Outdoor Allergy Season in Wisconsin
Tree pollen usually occurs from April through early June.
Grass pollen usually occurs from mid-May through June, but you can also see small counts in July, August, and September.
Ragweed pollen usually occurs August through September. Common weed pollen increases in the late summer into the fall months. Peak time for ragweed pollen is about the time that school begins in the fall.
Mold spores can appear in the early spring, but peak in warmer, humid months, such as July through early October. Mold spores may be present until there is full snow cover.
Pollen counts are often higher in the morning from 5 am – 10 am.
Wisconsin Allergy Seasons
Steps to Limit Pollen and Mold Exposure
Keep windows closed and use air conditioning.

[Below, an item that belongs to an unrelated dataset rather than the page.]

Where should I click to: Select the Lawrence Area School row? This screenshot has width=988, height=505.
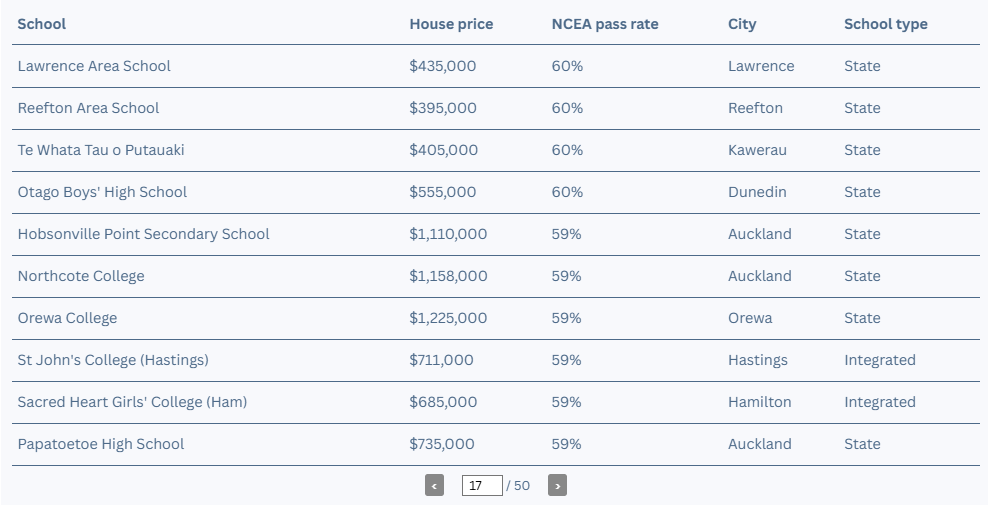click(496, 66)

Stay indoors when the pollen or mold counts are high.
Wear a pollen mask if you cannot avoid going outdoors or if you are doing yard work.
Avoid mowing lawns or raking leaves. These chores will stir up pollen and molds.
Avoid hanging laundry outside to dry. Pollen and molds can cling to laundry and be brought indoors.
Shower and change clothes after you have been outdoors for a long time. Pollen and mold can be carried indoors on clothes and hair. Pets such as cats and dogs can also carry pollen inside. They should be bathed more often during pollen seasons.
Treating Outdoor Allergy Symptoms
Medicines can help allergy symptoms. Take the allergy medicine as prescribed. These medicines can include:
Antihistamine (helps runny/itchy nose/eyes, sneezing)
Nose spray (helps nasal stuffiness)
Eye drops (helps itchy eyes)
Immunotherapy or allergy “shots” may be used for children and adults who still have symptoms even while taking allergy medicines.